▶ The exercise
Rewrite the lines below as a numbered list, omitting any blank lines.
'''
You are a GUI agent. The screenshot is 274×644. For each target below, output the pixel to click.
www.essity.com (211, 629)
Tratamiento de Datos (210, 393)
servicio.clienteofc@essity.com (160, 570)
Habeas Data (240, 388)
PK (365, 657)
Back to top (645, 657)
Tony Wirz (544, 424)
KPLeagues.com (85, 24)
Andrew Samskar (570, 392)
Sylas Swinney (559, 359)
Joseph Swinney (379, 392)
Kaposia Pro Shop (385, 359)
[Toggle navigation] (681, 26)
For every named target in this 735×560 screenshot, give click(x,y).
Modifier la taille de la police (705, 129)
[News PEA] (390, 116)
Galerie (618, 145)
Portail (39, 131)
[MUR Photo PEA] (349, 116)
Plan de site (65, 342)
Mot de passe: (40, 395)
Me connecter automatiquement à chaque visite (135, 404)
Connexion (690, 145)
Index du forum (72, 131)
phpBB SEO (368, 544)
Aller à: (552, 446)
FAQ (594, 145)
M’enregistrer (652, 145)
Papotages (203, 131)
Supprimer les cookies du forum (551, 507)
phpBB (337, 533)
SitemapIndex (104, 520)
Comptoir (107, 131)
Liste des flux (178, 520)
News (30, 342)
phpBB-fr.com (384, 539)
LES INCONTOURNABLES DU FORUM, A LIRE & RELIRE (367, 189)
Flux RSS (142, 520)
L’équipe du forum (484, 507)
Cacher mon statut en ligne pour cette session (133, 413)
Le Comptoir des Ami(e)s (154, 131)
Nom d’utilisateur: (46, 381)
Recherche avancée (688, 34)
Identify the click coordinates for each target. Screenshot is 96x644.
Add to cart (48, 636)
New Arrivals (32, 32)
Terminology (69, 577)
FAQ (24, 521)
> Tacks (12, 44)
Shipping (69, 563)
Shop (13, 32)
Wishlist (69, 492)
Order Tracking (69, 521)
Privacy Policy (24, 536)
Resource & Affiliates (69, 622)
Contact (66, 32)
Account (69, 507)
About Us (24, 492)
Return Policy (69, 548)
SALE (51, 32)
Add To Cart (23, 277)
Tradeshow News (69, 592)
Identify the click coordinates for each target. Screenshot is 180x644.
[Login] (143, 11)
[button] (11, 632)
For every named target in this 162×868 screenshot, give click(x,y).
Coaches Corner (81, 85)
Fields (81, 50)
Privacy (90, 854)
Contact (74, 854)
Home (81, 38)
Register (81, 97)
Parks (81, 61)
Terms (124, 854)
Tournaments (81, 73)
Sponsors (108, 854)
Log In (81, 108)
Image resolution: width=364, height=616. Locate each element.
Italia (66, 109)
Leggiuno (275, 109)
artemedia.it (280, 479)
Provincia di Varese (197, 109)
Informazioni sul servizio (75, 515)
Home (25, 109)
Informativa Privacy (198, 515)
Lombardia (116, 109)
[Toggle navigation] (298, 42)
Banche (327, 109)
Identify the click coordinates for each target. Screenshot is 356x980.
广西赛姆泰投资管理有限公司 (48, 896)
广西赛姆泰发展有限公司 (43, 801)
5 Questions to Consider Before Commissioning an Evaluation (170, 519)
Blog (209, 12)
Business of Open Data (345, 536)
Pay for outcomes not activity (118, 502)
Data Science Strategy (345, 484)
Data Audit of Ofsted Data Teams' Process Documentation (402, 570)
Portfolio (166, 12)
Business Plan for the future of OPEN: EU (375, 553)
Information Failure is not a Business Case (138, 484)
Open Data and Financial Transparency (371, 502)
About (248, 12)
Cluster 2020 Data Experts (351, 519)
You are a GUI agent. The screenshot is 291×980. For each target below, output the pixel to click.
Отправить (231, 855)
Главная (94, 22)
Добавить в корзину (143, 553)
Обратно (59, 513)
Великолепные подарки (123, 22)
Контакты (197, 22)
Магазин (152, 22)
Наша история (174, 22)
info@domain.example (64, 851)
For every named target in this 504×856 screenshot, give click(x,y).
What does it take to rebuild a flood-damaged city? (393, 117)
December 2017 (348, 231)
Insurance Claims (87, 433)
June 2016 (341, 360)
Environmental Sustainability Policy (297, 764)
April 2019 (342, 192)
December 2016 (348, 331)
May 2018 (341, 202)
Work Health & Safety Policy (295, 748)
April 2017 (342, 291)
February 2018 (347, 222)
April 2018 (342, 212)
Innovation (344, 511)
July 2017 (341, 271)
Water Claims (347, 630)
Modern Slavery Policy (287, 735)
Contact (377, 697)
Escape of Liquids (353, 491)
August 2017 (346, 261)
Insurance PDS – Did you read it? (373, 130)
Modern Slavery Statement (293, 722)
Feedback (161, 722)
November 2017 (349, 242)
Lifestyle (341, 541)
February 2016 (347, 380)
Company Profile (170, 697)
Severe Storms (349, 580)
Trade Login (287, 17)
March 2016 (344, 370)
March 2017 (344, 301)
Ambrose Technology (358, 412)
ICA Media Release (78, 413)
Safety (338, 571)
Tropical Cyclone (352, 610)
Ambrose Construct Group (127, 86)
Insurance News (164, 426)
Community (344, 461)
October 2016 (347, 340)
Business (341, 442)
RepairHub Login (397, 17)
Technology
'''
▶ Full solution
1. You are a GUI agent. The screenshot is 274×644. For each target below, output the pixel to click.
2. www.essity.com (211, 629)
3. Tratamiento de Datos (210, 393)
4. servicio.clienteofc@essity.com (160, 570)
5. Habeas Data (240, 388)
6. PK (365, 657)
7. Back to top (645, 657)
8. Tony Wirz (544, 424)
9. KPLeagues.com (85, 24)
10. Andrew Samskar (570, 392)
11. Sylas Swinney (559, 359)
12. Joseph Swinney (379, 392)
13. Kaposia Pro Shop (385, 359)
14. [Toggle navigation] (681, 26)
15. For every named target in this 735×560 screenshot, give click(x,y).
16. Modifier la taille de la police (705, 129)
17. [News PEA] (390, 116)
18. Galerie (618, 145)
19. Portail (39, 131)
20. [MUR Photo PEA] (349, 116)
21. Plan de site (65, 342)
22. Mot de passe: (40, 395)
23. Me connecter automatiquement à chaque visite (135, 404)
24. Connexion (690, 145)
25. Index du forum (72, 131)
26. phpBB SEO (368, 544)
27. Aller à: (552, 446)
28. FAQ (594, 145)
29. M’enregistrer (652, 145)
30. Papotages (203, 131)
31. Supprimer les cookies du forum (551, 507)
32. phpBB (337, 533)
33. SitemapIndex (104, 520)
34. Comptoir (107, 131)
35. Liste des flux (178, 520)
36. News (30, 342)
37. phpBB-fr.com (384, 539)
38. LES INCONTOURNABLES DU FORUM, A LIRE & RELIRE (367, 189)
39. Flux RSS (142, 520)
40. L’équipe du forum (484, 507)
41. Cacher mon statut en ligne pour cette session (133, 413)
42. Le Comptoir des Ami(e)s (154, 131)
43. Nom d’utilisateur: (46, 381)
44. Recherche avancée (688, 34)
45. Identify the click coordinates for each target. Screenshot is 96x644.
46. Add to cart (48, 636)
47. New Arrivals (32, 32)
48. Terminology (69, 577)
49. FAQ (24, 521)
50. > Tacks (12, 44)
51. Shipping (69, 563)
52. Shop (13, 32)
53. Wishlist (69, 492)
54. Order Tracking (69, 521)
55. Privacy Policy (24, 536)
56. Resource & Affiliates (69, 622)
57. Contact (66, 32)
58. Account (69, 507)
59. About Us (24, 492)
60. Return Policy (69, 548)
61. SALE (51, 32)
62. Add To Cart (23, 277)
63. Tradeshow News (69, 592)
64. Identify the click coordinates for each target. Screenshot is 180x644.
65. [Login] (143, 11)
66. [button] (11, 632)
67. For every named target in this 162×868 screenshot, give click(x,y).
68. Coaches Corner (81, 85)
69. Fields (81, 50)
70. Privacy (90, 854)
71. Contact (74, 854)
72. Home (81, 38)
73. Register (81, 97)
74. Parks (81, 61)
75. Terms (124, 854)
76. Tournaments (81, 73)
77. Sponsors (108, 854)
78. Log In (81, 108)
79. Image resolution: width=364, height=616. Locate each element.
80. Italia (66, 109)
81. Leggiuno (275, 109)
82. artemedia.it (280, 479)
83. Provincia di Varese (197, 109)
84. Informazioni sul servizio (75, 515)
85. Home (25, 109)
86. Informativa Privacy (198, 515)
87. Lombardia (116, 109)
88. [Toggle navigation] (298, 42)
89. Banche (327, 109)
90. Identify the click coordinates for each target. Screenshot is 356x980.
91. 广西赛姆泰投资管理有限公司 (48, 896)
92. 广西赛姆泰发展有限公司 (43, 801)
93. 5 Questions to Consider Before Commissioning an Evaluation (170, 519)
94. Blog (209, 12)
95. Business of Open Data (345, 536)
96. Pay for outcomes not activity (118, 502)
97. Data Science Strategy (345, 484)
98. Data Audit of Ofsted Data Teams' Process Documentation (402, 570)
99. Portfolio (166, 12)
100. Business Plan for the future of OPEN: EU (375, 553)
101. Information Failure is not a Business Case (138, 484)
102. Open Data and Financial Transparency (371, 502)
103. About (248, 12)
104. Cluster 2020 Data Experts (351, 519)
105. You are a GUI agent. The screenshot is 291×980. For each target below, output the pixel to click.
106. Отправить (231, 855)
107. Главная (94, 22)
108. Добавить в корзину (143, 553)
109. Обратно (59, 513)
110. Великолепные подарки (123, 22)
111. Контакты (197, 22)
112. Магазин (152, 22)
113. Наша история (174, 22)
114. info@domain.example (64, 851)
115. For every named target in this 504×856 screenshot, give click(x,y).
116. What does it take to rebuild a flood-damaged city? (393, 117)
117. December 2017 (348, 231)
118. Insurance Claims (87, 433)
119. June 2016 (341, 360)
120. Environmental Sustainability Policy (297, 764)
121. April 2019 (342, 192)
122. December 2016 (348, 331)
123. May 2018 (341, 202)
124. Work Health & Safety Policy (295, 748)
125. April 2017 (342, 291)
126. February 2018 (347, 222)
127. April 2018 (342, 212)
128. Innovation (344, 511)
129. July 2017 (341, 271)
130. Water Claims (347, 630)
131. Modern Slavery Policy (287, 735)
132. Contact (377, 697)
133. Escape of Liquids (353, 491)
134. August 2017 (346, 261)
135. Insurance PDS – Did you read it? (373, 130)
136. Modern Slavery Statement (293, 722)
137. Feedback (161, 722)
138. November 2017 (349, 242)
139. Lifestyle (341, 541)
140. February 2016 (347, 380)
141. Company Profile (170, 697)
142. Severe Storms (349, 580)
143. Trade Login (287, 17)
144. March 2016 (344, 370)
145. March 2017 (344, 301)
146. Ambrose Technology (358, 412)
147. ICA Media Release (78, 413)
148. Safety (338, 571)
149. Tropical Cyclone (352, 610)
150. Ambrose Construct Group (127, 86)
151. Insurance News (164, 426)
152. Community (344, 461)
153. October 2016 (347, 340)
154. Business (341, 442)
155. RepairHub Login (397, 17)
156. Technology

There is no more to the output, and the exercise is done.